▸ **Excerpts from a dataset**
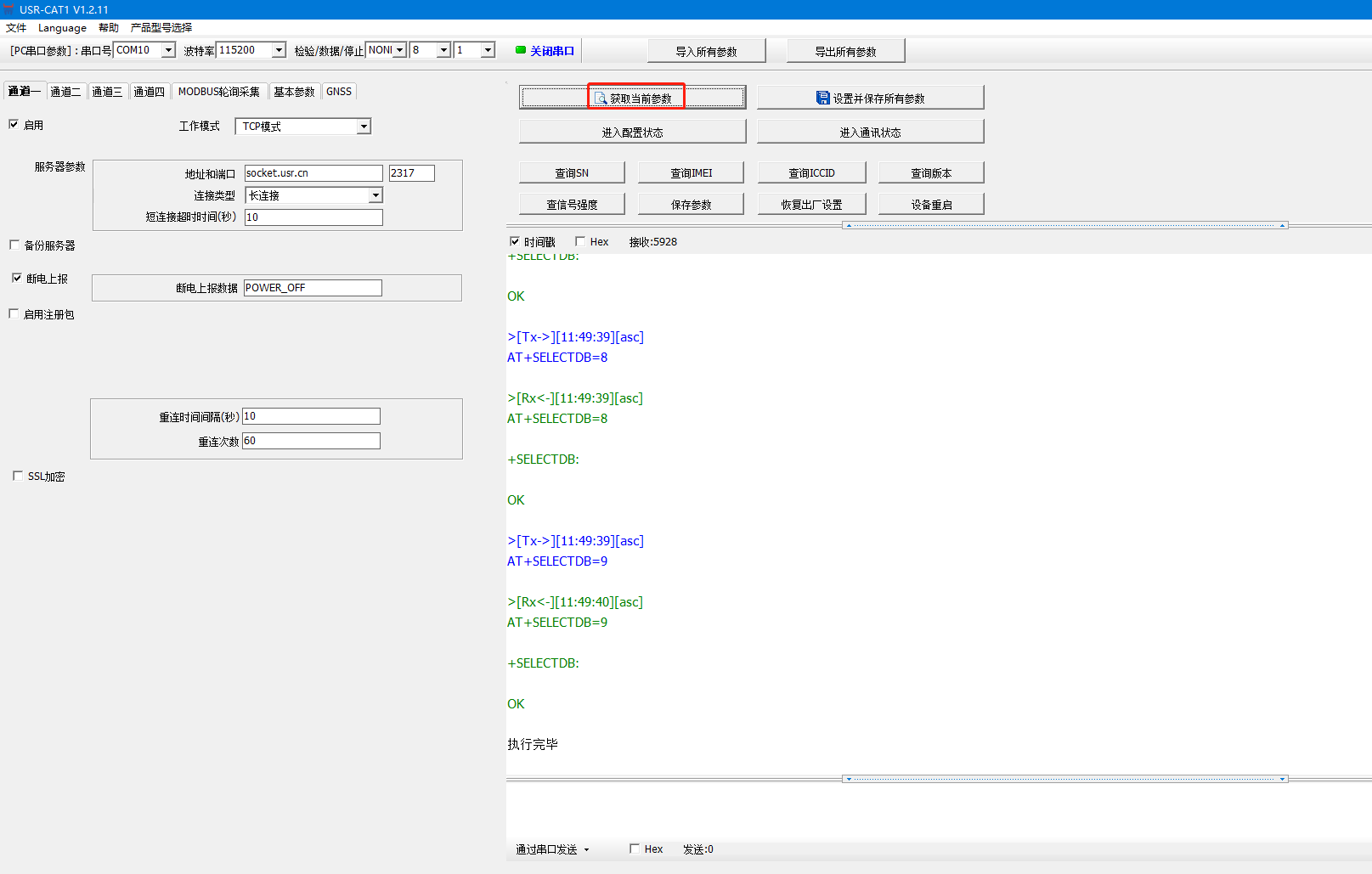Viewport: 1372px width, 874px height.
Task: Switch to the MODBUS轮询采集 tab
Action: (x=218, y=92)
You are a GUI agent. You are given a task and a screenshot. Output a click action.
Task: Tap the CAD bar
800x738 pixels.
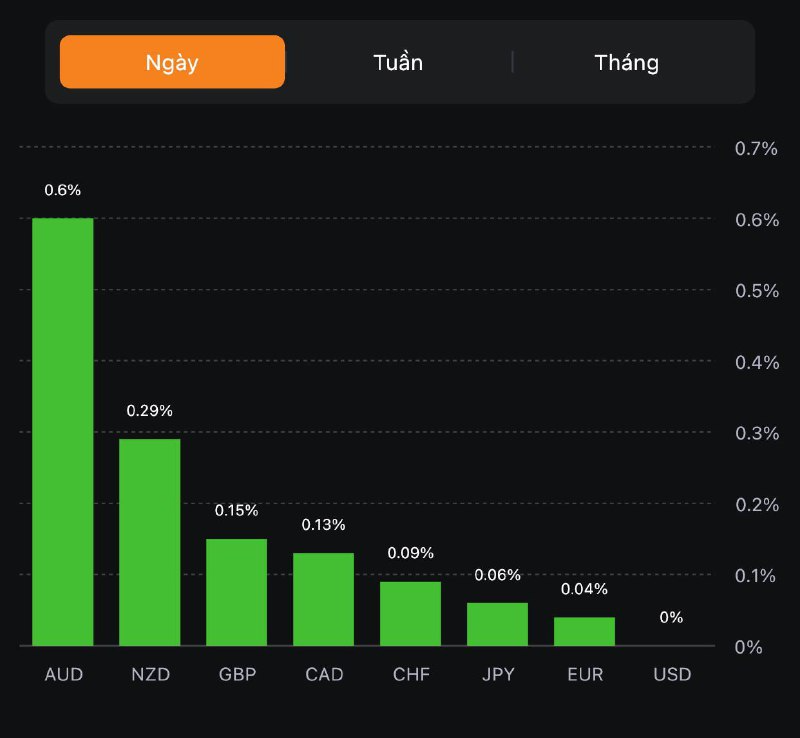pos(323,599)
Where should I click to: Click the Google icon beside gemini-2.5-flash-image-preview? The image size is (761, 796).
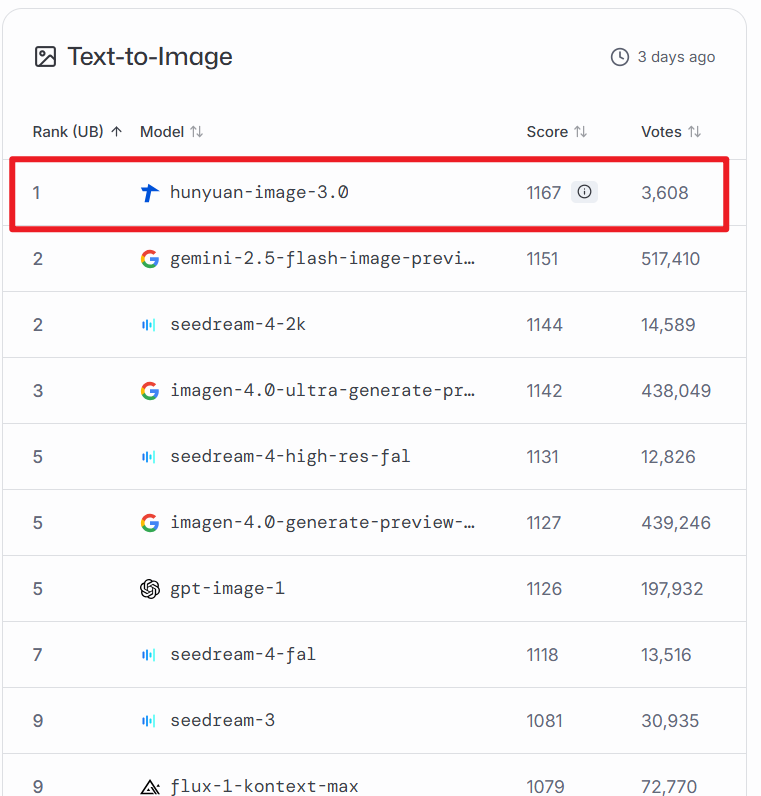tap(150, 259)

▸ **AIM OF THE TASK**
Omit the pictures, then extract verbatim only those lines that fall between the line containing "800x738 pixels." and the final line of the records above, both included.

▸ **FINAL ANSWER**
800x738 pixels.
pos(323,599)
Where should I click to: Click the Google icon beside gemini-2.5-flash-image-preview? The image size is (761, 796).
tap(150, 259)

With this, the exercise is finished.